Biennial post

Heresy Corner is two years old today. In blog years, that's at least forty. If a week is a long time in politics, two years is a lifetime in blogging. At least, it feels like that. Bloggers who were well known when I started have departed the scene, or vanished from trace, while new arrivals have continued to raise the bar. Some - NightJack is the obvious example - have appeared on the scene, shone briefly like a rocket, and then departed. In comparison, the Heresiarch has been plodding in a generally upward direction, occasionally managing to get noticed for something or other. There's a definite Red Queen effect in blogging; in some ways I'm pleased to have made any progress at all.

This blog strives to present a varied diet, from in depth analysis to the offbeat and frankly weird. I had no idea, when I began this site, that I would be on the trail of allegedly married twins, Max Mosley's spanking partners or a schismatic Catholic bishop whose views about women wearing trousers are almost as troubling as his disbelief in Nazi gas chambers. Still less that a recurring character would be a hitherto obscure libel judge. Nevertheless, it's possible after more than seven hundred separate posts to conduct some sort of meta-analysis.
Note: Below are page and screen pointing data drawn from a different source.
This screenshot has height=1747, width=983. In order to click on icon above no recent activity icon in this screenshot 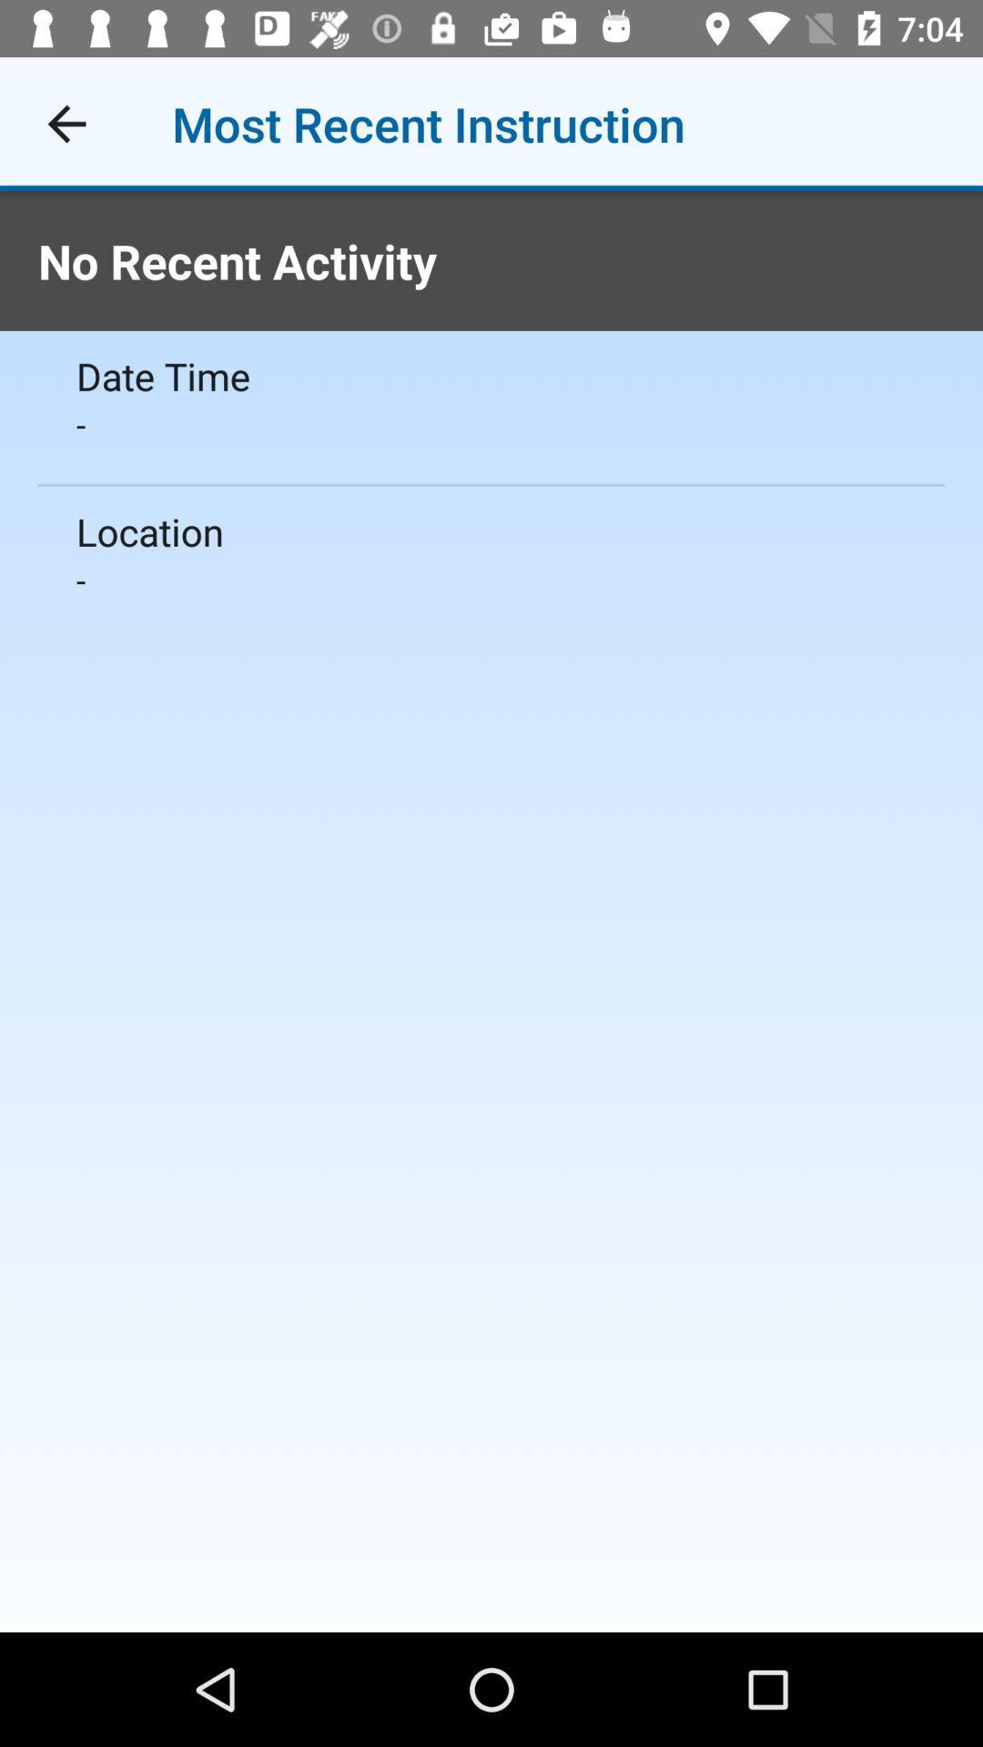, I will do `click(66, 123)`.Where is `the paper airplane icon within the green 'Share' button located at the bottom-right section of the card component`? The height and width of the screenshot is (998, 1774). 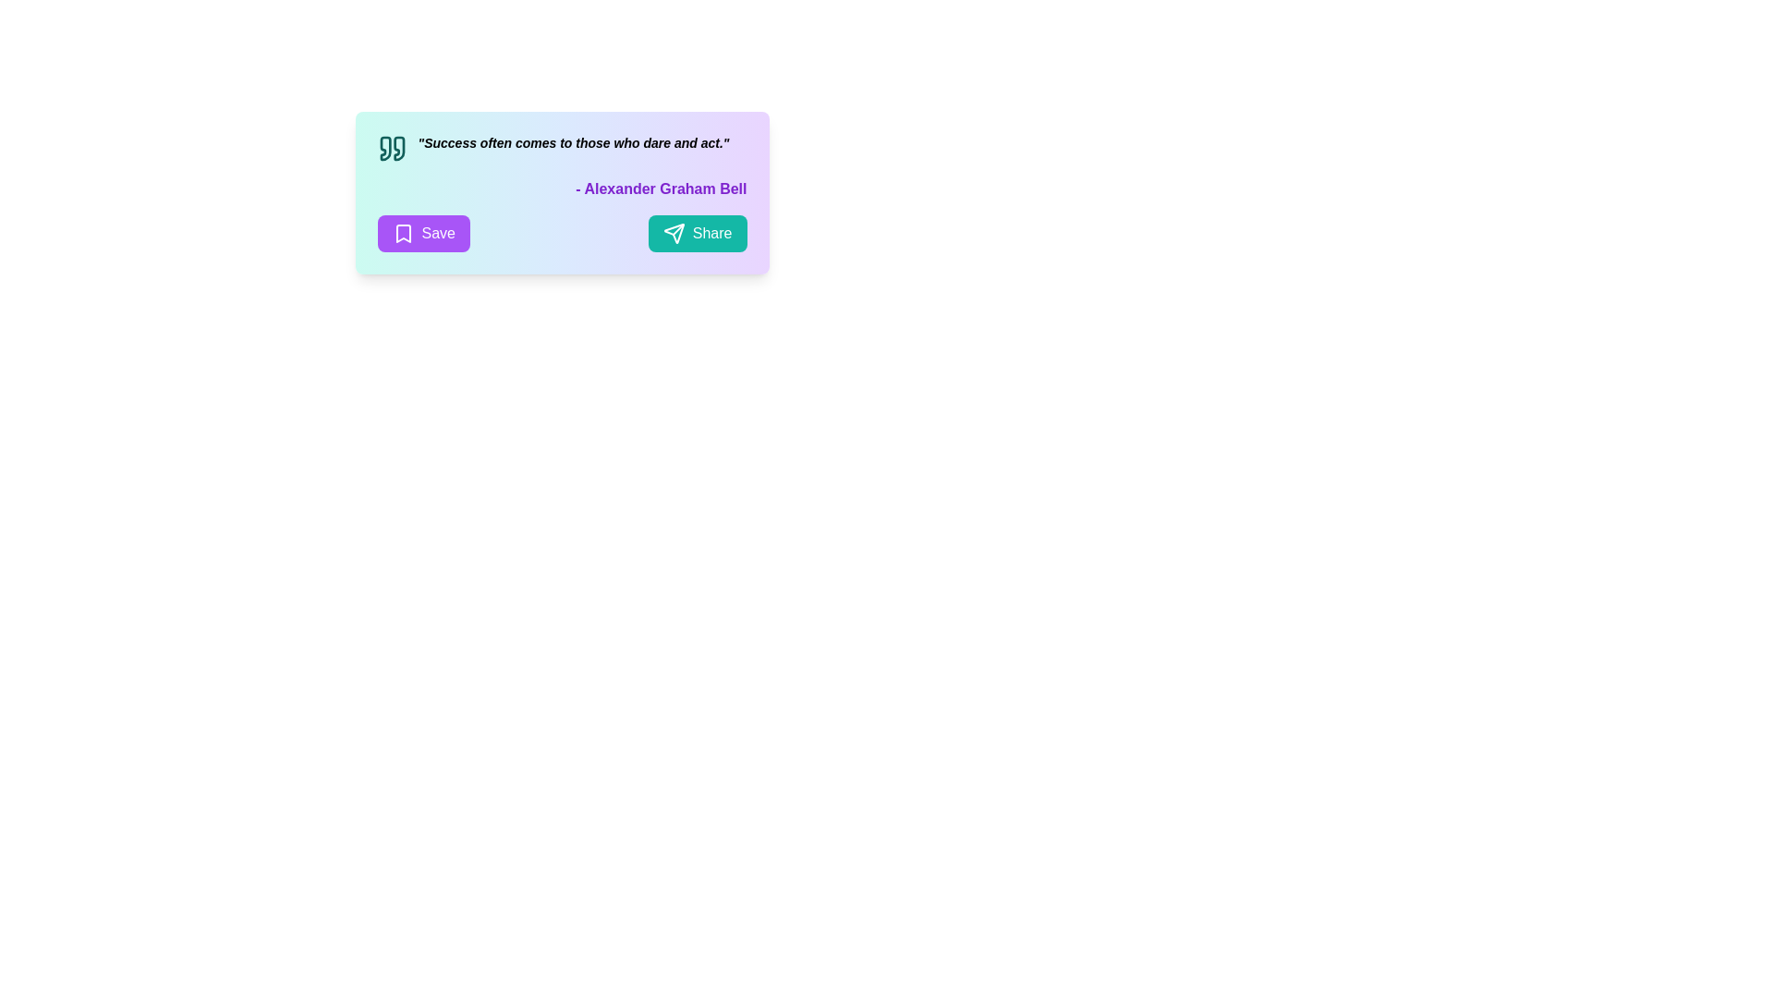 the paper airplane icon within the green 'Share' button located at the bottom-right section of the card component is located at coordinates (673, 233).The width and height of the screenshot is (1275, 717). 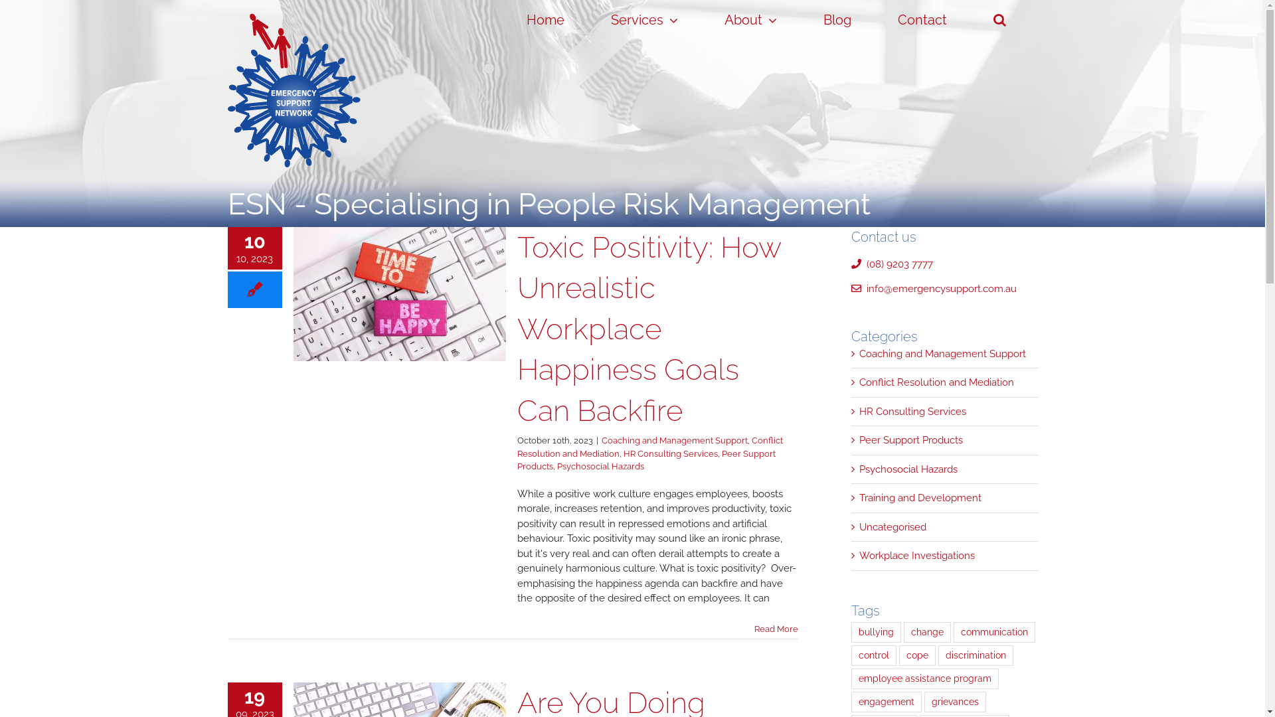 I want to click on '  (08) 9203 7777', so click(x=892, y=264).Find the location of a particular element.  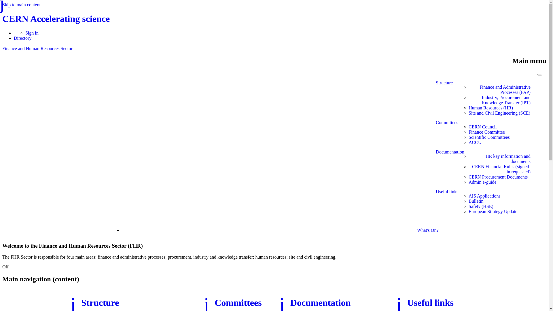

'Scientific Committees' is located at coordinates (489, 137).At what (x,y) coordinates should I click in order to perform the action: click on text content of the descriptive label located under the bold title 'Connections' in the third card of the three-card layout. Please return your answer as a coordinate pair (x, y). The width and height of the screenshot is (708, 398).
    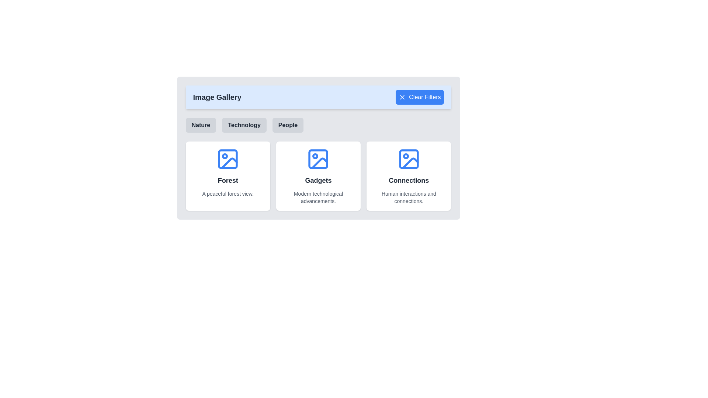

In terms of British politics, if there's a theme, it is the paradox of a collapsing government engaged in an unprecedented power grab. As the Brown administration has imploded, with ministers despised as never before and Parliament itself held in widespread contempt, the arrogation of power to organs of the state - often unelected and unaccountable quangos - the construction of databases and official interference in what used to be thought of as purely private affairs has grown as fast as the national debt. It's as though they are determined to make the country uninhabitable before they are finally forced out. I'm sometimes put in mind of a phrase from the Book of Revelation, that the Devil is filled with great fury, knowing his time is short.

Matthew Parris writes today, apropos the Independent Safeguarding Authority, that "only two sane responses are possible ...One is rage, and the other despair. I incline to despair." I feel that way about a lot of things - though it's less despair, perhaps, than a numbing sense of impotence. The world - let's be quite frank about this - is run by people who give every indication of being certifiably insane. By which I mean that they have lost all contact with reality. The ISA system is a good example. Spending nigh-on £200 million to set up a mega database to monitor eleven million people, many of whom already have criminal records checks and those who don't are unlikely to need them, is not a rational response to the problem of child abuse. It will not protect a single child who isn't protected already, and by disincentivising voluntary work and many forms of natural human interaction will damage far more. If there is £200 million going spare to improve child protection (which, in the present fiscal climate, I rather doubt) then it could be spent much better and more effectively by targeting those children who are actually at risk.

Anyone who thinks rationally about the problem must be aware of this. Either the ISA has some ulterior purpose of cunning malignity, or (more likely I think) it is the result of a system that is no longer under human control. Creatures with brains and the semblance of humanity devised it, are implementing it, turn up on current affairs programmes to explain the need for it, will co-operate with it, promote it and make a living working for it (1,450 jobs will be created, estimates the Telegraph, in a Labour marginal): but they are serving the purposes of institutional insanity. A generation ago, a government embarked upon a crazy scheme known as the Poll Tax. It took riots in central London, and the toppling of one of the Twentieth Century's most dominant prime ministers, to exorcise the madness. In the dying days of New Labour, an idea at least as deluded as the Poll Tax seems to come along almost every week. And people shrug.

It's hardly surprising, given this state of affairs, that this blog has heavily featured sceptical features on DNA databases, ID cards, terrorism panics and nanny state campaigns against such pseudo-problems as obesity. But I never wanted Heresy Corner to be just another repository of dissident despondency or rage. During the past biennium I've taken pot shots at other hypes and absurdities from the Turin Shroud to David Icke-style conspiracy theory, analysed the religious archetypes of Doctor Who, complained to the Advertising Standards Authority about Clifford Longley's complaint about the Atheist Bus Advert, become unhealthily obsessed with Sarah Palin, tried to persuade Simon Singh to bow down before Mr Justice Eady and Inayat Bunglawala that necrophilia is a valid lifestyle option. I've been proud to feature guest contributions from several engaging and erudite writers, including fantasy fiction guru Valdemar, Goth priest Fr James Rattue and CIF exile Frank Fisher. And I've enjoyed, and learned from, many of your comments.

Some ambitions remain. It would be nice to be noticed by Iain Dale occasionally, and even nicer to get a gig on Comment is Facile (I've asked, but to no avail; I probably scotched my chances when I spoke up for Woolly). A publishing deal remains, I fear, a distant prospect (though if anyone knows a good agent...). For the time being, though, you, dear reader, remain privileged initiates in a smallish cult of the independent-minded and the discerning. I thank you all.

And if you haven't yet introduced yourself, please don't be shy.